### TEXT SHOWN:
══════════════════════════════

  4. Hang in there! Love your blog, I think getting those feelings out in the open is a great way to hold it together.

    Good luck with playing music. Just persist, don't get frustrated and you'll be having fun in no time!

    I really recommend keeping a practice diary - it gives you a real sense of your progress, and does amazing things for your motivation.

    Also, have you thought about other instruments? If you've already tried guitar a couple of times it might not be for you. I used to play for a while, and then became jaded with it. It took me a while to realise I really wanted to play drums, and I haven't looked back since! No need to worry about noise - you'll be constantly playing on a rubber practice pad, and there's heaps of rooms in Tokyo you can hire out to practice in. Or there's electric drums... nothing beats the sound of an acoustic drum though. Or playing with other drummers!

    The deep malaise you describe reminds me of part of my time in Japan too. Isn't it eerie how sometimes you can be in a packed out space there, and it's quieter than a library. And the way people stoically deny or shyly retract from the glaring obvious, and constantly over-exaggerate. It used to do my head in, I was constantly lonely and all at sea as to what people around me really thought or felt. Fortunately there were some lovely and open people out there too though. My inner world just felt like a garden that was dying in a drought, and started to become a parched desert as I desperately hoped it would rain again.
══════════════════════════════
### STORED DATA:
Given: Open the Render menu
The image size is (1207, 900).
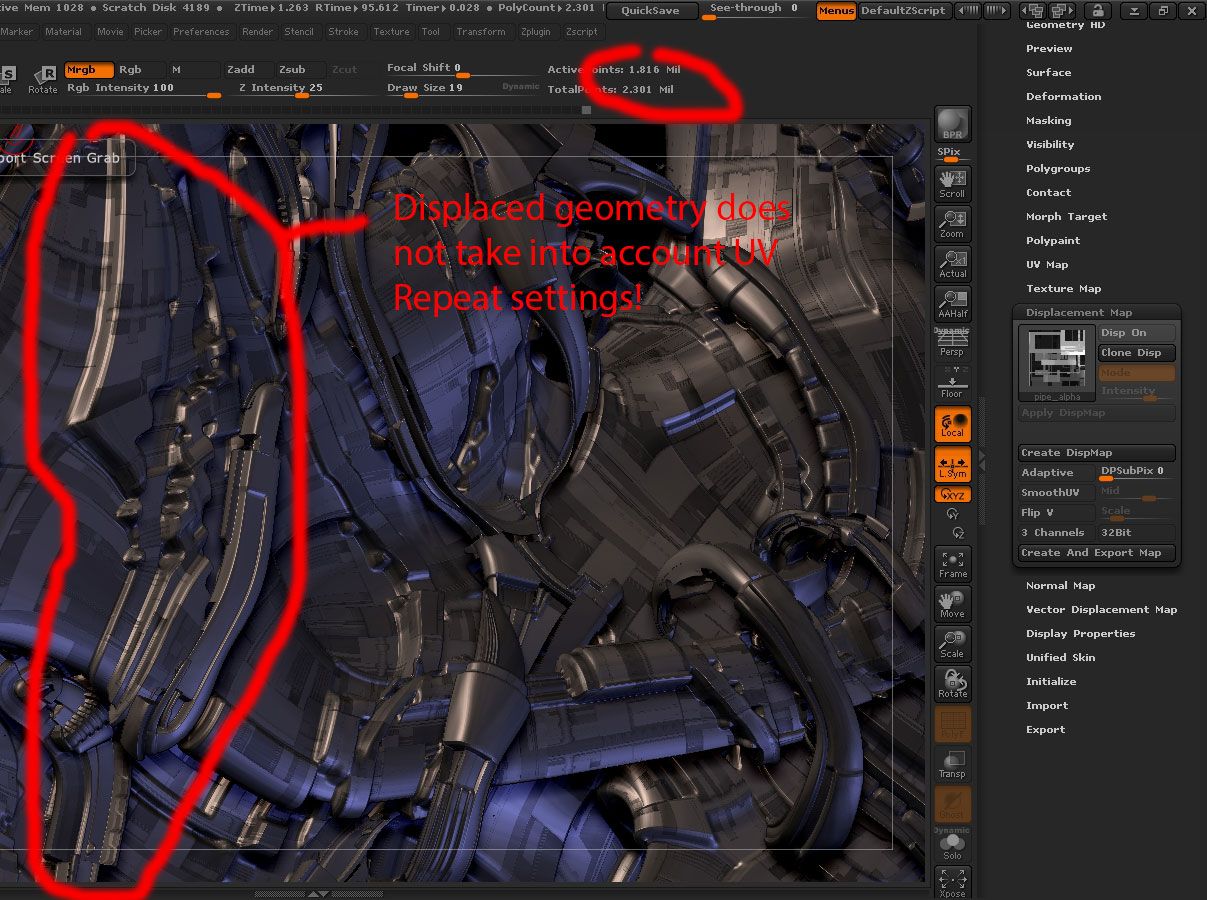Looking at the screenshot, I should (257, 31).
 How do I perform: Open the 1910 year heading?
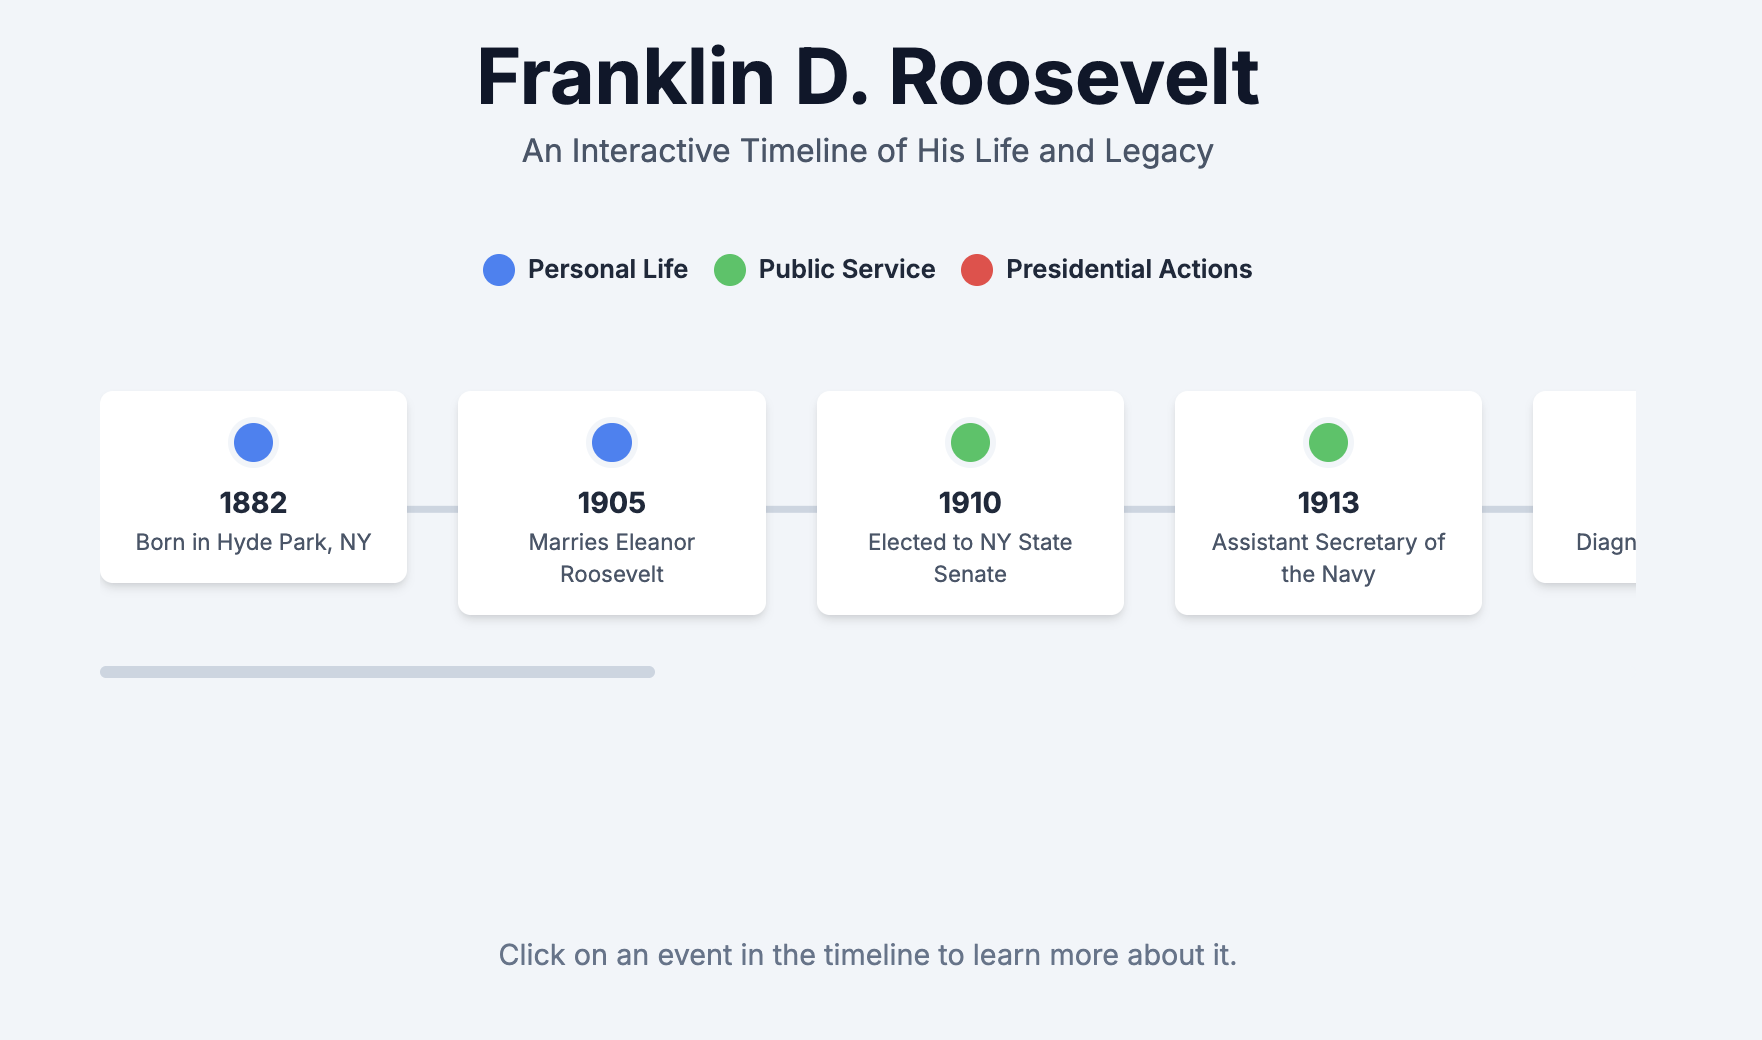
══════════════════════════════
Pick up the blog comment about practicing music and feeling lonely in Japan right after its last sentence, and write what comes next.

    Especially now that I've got a great routine going with my music practice, it really feels like my soul is being nourished with the warmth it needs to get through the tough days. Hope you find that thing which makes your heart sing too. Its a shameless plug, but if you do think about drums check out Tommy Igoe's DVDs, he does an amazing job. All the best!!


  5. I feel the same way about cleaning and organizing. In fact, I'm miserable when I let things go.

    I didn't know you were from Australia. I have so many Aussie blog friends that I sometimes wonder if I live on the wrong continent. Of course, being friends on the net doesn't necessarily mean being friends in person, but it does interest me the number of Aussie bloggers I know.

  6. Thanks all for coming by and giving your thoughts, I appreciate it.

    @Jen - I had heard that there were a number of cherry blossoms in Washinton. The are planted fairly liberally all over Japan, and definitely liven up the place when they are in bloom.

    @Stephi - I try to be as disciplined as possible about things, keep to commitments as much as possible, be a man of my word, etc. I hope this will keep me slipping back down into the black hole yet again, and who know, I may even find myself happy someday?

    @Jojesek - I know what you mean. I think that we all do the best we can, sometimes it is a lot, sometimes it is not much. But I think being able to be satisfied with what we have managed to achieve may be more important than the actual achievement itself. I'm not there yet, but I have stopped beating myself up about things quite so much.

    @Anonymous/Mike - Thanks for coming by, I'm glad you liked the blog. it was interesting to hear your comments, and that part of your time in Japan had been somewhat similar.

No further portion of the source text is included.